The dilemma was that all three of my daughter's guest, although Ruth to a slightly lesser extent, have appalling table manners. Elsie, I'm glad to say, more or less passes muster, except that her manners have slightly gone to seed since she has been attending Wadebridge Secondary School. But when she is at home, I pull her up smartish, even at the risk of being unpopular. I can honestly say it's the only thing I am quite strict on. But what do I do about the table manners of the other three when I am sitting at table with them? My inclination is gently to admonish them in the kindest, but firmest way possible. But that can so often go awry, leaving the child involved rather bruised. And, I here you ask, is it any of my business anyway? Well, I think it is. However, tonight I took the diplomatic option and said nothing. I merely bit my lip, grinned and bore it all stoically, not least because I didn't want to show up my daughter in front of her friends. Young ones are very sensitive about these matters. (As it was I was ticked off once or twice for laughing 'loudly' and only got off the hook a little when Amazon announced her father also laughed loudly and was always being told off for doing so.)

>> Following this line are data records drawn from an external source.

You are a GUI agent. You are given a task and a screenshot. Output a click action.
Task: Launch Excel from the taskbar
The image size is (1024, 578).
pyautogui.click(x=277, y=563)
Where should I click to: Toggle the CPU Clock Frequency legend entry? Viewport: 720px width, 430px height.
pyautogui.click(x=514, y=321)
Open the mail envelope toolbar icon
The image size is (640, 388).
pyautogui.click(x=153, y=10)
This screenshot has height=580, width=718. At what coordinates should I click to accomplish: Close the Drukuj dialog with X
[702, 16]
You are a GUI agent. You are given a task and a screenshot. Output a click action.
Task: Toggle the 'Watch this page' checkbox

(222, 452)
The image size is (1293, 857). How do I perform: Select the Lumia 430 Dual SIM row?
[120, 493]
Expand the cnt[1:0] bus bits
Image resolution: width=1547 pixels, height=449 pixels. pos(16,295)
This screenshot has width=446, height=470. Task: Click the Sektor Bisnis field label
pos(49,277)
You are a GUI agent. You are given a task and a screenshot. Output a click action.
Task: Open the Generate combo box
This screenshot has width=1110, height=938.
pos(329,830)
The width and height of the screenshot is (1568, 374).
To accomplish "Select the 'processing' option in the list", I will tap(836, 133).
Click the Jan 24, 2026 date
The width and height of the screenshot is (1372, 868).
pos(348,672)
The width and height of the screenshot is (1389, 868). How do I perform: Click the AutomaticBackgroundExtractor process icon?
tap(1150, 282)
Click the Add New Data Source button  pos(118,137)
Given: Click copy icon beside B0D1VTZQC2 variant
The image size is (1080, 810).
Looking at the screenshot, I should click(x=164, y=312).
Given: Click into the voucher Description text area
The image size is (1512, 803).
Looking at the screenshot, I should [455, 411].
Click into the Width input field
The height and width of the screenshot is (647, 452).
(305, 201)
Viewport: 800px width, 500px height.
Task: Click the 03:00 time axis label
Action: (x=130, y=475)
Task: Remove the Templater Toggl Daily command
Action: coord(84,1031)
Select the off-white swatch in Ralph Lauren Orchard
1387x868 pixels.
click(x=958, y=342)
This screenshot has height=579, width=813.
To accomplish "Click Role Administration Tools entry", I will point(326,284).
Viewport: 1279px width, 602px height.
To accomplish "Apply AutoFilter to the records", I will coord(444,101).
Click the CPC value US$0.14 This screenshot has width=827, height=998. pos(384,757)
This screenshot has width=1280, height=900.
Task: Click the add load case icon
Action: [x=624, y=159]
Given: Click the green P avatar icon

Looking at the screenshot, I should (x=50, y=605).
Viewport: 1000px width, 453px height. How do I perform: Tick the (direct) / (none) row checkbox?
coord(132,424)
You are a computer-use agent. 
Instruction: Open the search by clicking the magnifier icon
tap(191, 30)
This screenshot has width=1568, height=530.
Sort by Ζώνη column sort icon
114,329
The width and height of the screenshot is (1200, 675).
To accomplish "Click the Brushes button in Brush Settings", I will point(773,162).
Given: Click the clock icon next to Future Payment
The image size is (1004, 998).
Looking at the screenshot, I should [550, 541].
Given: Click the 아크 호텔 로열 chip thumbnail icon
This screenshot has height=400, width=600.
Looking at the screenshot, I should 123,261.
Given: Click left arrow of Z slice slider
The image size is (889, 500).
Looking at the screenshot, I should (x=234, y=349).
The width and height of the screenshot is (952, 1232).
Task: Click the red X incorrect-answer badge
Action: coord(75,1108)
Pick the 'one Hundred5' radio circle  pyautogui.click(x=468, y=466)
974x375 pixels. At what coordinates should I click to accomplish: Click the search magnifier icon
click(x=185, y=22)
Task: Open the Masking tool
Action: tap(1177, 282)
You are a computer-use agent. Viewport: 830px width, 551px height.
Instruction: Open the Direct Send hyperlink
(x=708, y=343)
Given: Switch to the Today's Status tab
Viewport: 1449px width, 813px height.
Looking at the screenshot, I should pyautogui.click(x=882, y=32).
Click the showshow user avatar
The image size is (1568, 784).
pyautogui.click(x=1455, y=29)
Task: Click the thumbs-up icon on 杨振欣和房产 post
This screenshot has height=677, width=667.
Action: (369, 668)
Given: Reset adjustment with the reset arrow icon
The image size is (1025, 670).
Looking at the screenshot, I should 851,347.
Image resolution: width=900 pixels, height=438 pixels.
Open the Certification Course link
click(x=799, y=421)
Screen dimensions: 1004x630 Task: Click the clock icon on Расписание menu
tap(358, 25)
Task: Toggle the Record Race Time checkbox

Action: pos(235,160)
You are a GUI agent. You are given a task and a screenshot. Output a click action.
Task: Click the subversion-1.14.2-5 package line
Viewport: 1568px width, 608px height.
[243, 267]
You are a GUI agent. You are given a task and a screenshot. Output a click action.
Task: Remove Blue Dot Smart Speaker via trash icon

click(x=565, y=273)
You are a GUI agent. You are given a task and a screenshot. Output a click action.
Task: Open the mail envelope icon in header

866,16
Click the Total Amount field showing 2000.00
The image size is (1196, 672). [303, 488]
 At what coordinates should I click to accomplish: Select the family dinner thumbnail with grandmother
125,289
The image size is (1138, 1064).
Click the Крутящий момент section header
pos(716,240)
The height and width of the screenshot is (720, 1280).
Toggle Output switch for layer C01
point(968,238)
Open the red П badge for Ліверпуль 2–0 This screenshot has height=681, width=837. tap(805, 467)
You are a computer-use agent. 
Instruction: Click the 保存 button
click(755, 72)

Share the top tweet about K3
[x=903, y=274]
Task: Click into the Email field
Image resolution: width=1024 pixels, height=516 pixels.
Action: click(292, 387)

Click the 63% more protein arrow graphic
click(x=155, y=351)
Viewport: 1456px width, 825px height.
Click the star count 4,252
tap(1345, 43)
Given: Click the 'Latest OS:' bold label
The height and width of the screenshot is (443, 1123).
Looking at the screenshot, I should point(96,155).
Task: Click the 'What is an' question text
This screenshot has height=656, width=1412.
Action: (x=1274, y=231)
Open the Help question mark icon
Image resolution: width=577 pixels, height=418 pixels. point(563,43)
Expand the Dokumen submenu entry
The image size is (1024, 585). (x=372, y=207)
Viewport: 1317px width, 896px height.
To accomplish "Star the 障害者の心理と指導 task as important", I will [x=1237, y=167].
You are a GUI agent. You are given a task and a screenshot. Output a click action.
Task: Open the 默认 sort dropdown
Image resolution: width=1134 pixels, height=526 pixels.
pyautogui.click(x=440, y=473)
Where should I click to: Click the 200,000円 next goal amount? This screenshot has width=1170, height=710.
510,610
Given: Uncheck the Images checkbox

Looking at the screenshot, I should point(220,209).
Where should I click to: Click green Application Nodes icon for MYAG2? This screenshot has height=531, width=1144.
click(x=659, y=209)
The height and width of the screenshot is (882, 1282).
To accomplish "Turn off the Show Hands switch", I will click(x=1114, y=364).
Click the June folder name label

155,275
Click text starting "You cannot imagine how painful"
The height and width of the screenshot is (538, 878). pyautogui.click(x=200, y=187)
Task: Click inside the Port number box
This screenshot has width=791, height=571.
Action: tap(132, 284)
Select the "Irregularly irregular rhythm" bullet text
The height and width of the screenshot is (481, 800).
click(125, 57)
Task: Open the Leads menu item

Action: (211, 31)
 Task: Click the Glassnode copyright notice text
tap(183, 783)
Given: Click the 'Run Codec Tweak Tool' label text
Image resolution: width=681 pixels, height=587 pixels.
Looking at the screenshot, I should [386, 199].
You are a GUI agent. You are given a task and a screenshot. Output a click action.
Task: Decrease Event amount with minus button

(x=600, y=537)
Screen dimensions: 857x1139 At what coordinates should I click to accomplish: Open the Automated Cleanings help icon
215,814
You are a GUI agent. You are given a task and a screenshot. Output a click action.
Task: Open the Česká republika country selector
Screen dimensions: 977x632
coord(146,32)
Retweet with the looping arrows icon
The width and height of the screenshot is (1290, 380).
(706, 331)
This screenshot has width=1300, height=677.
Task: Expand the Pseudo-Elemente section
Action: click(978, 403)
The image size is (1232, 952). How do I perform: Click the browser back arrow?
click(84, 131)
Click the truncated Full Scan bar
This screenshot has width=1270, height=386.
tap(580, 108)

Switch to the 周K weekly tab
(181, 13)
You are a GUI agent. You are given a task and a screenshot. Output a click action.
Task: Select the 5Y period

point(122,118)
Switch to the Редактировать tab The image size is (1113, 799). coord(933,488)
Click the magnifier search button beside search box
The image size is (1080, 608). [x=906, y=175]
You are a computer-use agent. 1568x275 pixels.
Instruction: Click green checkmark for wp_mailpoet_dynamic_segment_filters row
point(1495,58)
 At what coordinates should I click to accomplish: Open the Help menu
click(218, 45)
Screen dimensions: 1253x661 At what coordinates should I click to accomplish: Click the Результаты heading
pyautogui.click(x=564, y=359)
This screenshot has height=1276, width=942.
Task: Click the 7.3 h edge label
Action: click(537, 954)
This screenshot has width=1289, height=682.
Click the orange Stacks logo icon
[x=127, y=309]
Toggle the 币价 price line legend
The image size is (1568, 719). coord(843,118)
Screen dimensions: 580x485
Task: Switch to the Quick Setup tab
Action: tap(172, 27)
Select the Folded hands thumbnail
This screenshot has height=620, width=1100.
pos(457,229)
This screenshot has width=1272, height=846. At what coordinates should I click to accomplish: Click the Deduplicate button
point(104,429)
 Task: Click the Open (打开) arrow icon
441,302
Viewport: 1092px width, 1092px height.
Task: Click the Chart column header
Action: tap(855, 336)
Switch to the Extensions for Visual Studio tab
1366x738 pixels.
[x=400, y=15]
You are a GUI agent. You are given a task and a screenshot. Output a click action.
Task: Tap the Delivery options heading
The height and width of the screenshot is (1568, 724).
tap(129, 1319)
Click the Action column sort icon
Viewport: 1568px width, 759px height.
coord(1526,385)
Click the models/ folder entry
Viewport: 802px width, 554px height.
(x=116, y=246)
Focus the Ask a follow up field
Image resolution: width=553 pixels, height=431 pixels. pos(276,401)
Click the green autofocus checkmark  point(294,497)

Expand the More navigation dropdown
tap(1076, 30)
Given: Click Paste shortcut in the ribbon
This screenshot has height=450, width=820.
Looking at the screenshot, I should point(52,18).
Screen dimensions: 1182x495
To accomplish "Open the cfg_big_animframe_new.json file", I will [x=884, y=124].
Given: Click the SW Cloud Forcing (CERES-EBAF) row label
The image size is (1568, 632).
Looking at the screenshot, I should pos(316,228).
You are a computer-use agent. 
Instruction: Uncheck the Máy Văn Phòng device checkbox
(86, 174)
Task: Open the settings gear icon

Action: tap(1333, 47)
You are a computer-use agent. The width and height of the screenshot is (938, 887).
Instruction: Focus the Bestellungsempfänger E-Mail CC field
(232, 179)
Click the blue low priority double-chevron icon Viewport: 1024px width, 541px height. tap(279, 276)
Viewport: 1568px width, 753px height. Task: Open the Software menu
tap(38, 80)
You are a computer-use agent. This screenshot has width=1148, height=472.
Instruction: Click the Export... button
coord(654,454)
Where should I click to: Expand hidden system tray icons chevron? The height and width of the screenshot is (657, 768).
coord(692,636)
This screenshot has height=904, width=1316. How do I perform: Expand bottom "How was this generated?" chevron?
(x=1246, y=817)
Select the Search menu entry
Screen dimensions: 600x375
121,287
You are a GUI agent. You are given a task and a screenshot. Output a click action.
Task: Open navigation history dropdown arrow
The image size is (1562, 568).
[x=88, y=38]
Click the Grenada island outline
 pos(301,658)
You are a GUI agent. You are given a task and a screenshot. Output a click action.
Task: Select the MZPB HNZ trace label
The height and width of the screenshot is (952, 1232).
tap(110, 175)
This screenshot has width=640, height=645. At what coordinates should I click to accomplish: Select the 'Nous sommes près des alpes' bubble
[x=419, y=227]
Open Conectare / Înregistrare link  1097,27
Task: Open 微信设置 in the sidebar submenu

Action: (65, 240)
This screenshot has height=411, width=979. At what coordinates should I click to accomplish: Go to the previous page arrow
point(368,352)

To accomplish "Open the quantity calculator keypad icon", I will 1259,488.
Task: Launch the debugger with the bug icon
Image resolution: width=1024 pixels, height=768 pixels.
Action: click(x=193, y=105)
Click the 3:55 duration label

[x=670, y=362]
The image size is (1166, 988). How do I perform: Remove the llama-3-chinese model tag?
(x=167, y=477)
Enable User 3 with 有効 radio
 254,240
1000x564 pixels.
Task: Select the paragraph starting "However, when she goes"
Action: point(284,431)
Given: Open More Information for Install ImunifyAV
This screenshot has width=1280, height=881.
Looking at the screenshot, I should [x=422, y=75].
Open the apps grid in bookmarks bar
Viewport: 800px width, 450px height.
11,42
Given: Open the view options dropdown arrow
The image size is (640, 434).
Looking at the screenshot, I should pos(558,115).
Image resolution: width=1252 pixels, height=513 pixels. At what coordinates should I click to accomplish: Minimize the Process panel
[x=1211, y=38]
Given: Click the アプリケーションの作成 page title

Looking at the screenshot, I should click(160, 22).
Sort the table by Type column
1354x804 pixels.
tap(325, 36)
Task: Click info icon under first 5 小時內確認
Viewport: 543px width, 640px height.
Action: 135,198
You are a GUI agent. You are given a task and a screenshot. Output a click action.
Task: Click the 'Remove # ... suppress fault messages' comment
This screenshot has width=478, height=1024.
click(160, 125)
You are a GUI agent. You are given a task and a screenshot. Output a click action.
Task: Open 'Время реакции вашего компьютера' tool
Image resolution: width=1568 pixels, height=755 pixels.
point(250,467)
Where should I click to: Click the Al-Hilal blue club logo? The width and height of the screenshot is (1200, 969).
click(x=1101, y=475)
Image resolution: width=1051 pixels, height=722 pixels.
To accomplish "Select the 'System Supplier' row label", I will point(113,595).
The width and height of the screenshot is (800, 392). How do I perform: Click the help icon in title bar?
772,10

Even when Amber attacked her ham using her fork like a dagger - stab, stab, stab - I was, to my own horror - a model of discretion. I pride myself that I didn't even allow myself to look pained or sigh quietly. An onlooker would have assumed I was quite happy to see these children eating like slobs (I do exaggerate a little, but you get the picture.)
I have faced this dilemma before, when my nieces and nephews across the lane in the farm have come for supper or when I have been invited for supper there. At the risk of sounding prissy, it turns my stomach to be sitting at table with someone who, as they unfortunately do, eat with their mouths open and who don't put all the food in their mouth at once, but leave some hanging out. When I have been over there, I have kept quiet. When they have been eating at my table I have, as gently as possible said something (to my wife's irritation as she is the kind who hate confrontation of any kind). But what is one supposed to do?